In a first for Pakistan’s media industry, a Lahore based private news channel hires the country’s first transgender news anchor.
Marvia Malik, a 21-year-old transgender from Lahore is been able to instantly turned herself into a celebrity as news of her hiring goes viral.
Marvia’s incredible success story was celebrated by celebrities, journalists and activists from all over Pakistan who were quick to praise her on social media.
In an exclusive interview with Express Tribune, we explore how Marvia as Pakistan’s first transgender news broadcaster, hired by Kohenoor TV, was able to make history.
Marvia, tell us a little about yourself and your life’s journey so far?
I was born and raised in Lahore, where I was able to complete my matriculation with the support of my family. After my matriculation, I had to work full-time to support myself and was able to do a makeup course, which helped me in landing my first job as a makeup artist at a beauty salon in Lahore.
As a makeup artist, I was able to earn a decent living which supported my higher education and completed my intermediate from Punjab group of colleges and later on, did my Bachelor’s in Mass Communication from Punjab University. My plan is to apply for a master’s degree in journalism.
What motivated you to step into the fashion world?
As I had plenty of interaction with people from the fashion industry, I was able to connect with fashion designers and celebrities.
I landed my first major fashion shoot with the help of some ambitious students from the Lahore Grammar School (LGS), who were able to cast me as Pakistan’s first runway model for the PFDC fashion week.
My runway modelling debut created a lot of hype and I was able to get multiple offers from the fashion industry.
How were you able to land a job at Kohenoor news and also ace the interview?
I decided to apply for the position of a broadcast journalist because I always wanted to do more in life and journalism has always been my passion. On hearing the news that Kohenoor TV was about to re-launch itself after 10 years and they were looking for news anchors, I immediately applied for the position.
When I was called for the job interview, I was quite nervous and anxious about how things would unfold. As soon as I was called in, I gave my best and managed to impress my directors, Bilal Ashraf and Junaid Mehmood. They were quite impressed with my confidence, my talent and my ambitions in life, this helped me and I was hired on the spot.
What was your childhood like, Marvia and how accepting is your family with you being a trans person?
My childhood memories aren’t that special, I had to face a lot of discrimination and injustice from the society, which is a typical story for all transgender individuals growing up in Pakistan.
As far as my family is concerned, I was never accepted by my family and they will not accept me in the future. This has never let me down. But my friends have always been supportive of my work and after securing the TV job, I am fortunate enough to receive even more love from them.
Marvia, what are your future plans and what would you say to people who still do not accept transgender people as their equals?
My plan is to fight for the rights of the transgender community as I believe that empowerment of my community is my empowerment.
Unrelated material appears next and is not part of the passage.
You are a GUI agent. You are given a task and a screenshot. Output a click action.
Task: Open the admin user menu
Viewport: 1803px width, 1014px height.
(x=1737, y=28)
I am now being appreciated around the world for the work which I am able to do in Pakistan, but I hope to do more in the near future. I also wish to see transgender people run for public office and an increase in government jobs, which stands at a supposed quota of 5 per cent, which is hardly implemented.
I believe the transgender community must not be marginalised for who they are and we should be considered as equal citizens in Pakistan. I want to tell the world that nothing is impossible for the transgender community and through the work I do, I wish to not only highlight the plight of my community but also strive for implementation of work which will bring positive change in our lives.
For the past many years, the government has only issued Computerised National Identity Cards (CNICs), which the government thinks is a great accomplishment from their end. If you ask me, there are multiple issues which still remain unresolved such as lack of acceptance by our society, lack of employment opportunities and educational options to name a few. We need to address these issues on a priority basis.
What is your message for Pakistan especially when it comes to the work that needs to be done for the empowerment of the transgender community?
I am an educated transgender, I wanted to apply for a government job and further my education. But initially, I was not able to do all this as I was told I would never be able to succeed in life as I am a transgender.
There are many issues which still remain unresolved when it comes to the rights of the transgender community in Pakistan. Issues such as acceptance of transgender people within our society, lack of acceptance within our families, issues relating to property inheritance, lack of job opportunities and even rights of basic citizens, due to which I see my community being pushed to the edge.
I do not want to fight for myself, I want to fight for the basic rights of my entire community and this is the message I want the world to know. A transgender person is capable of doing things that anyone can, only if they are given equal opportunity to change the public mindset.
I was able to make history only because I believed in myself and am happy to see that my success story sends a positive message to the entire world that a transgender is able to do anything no matter what, but only if they are given the same opportunity as everyone else.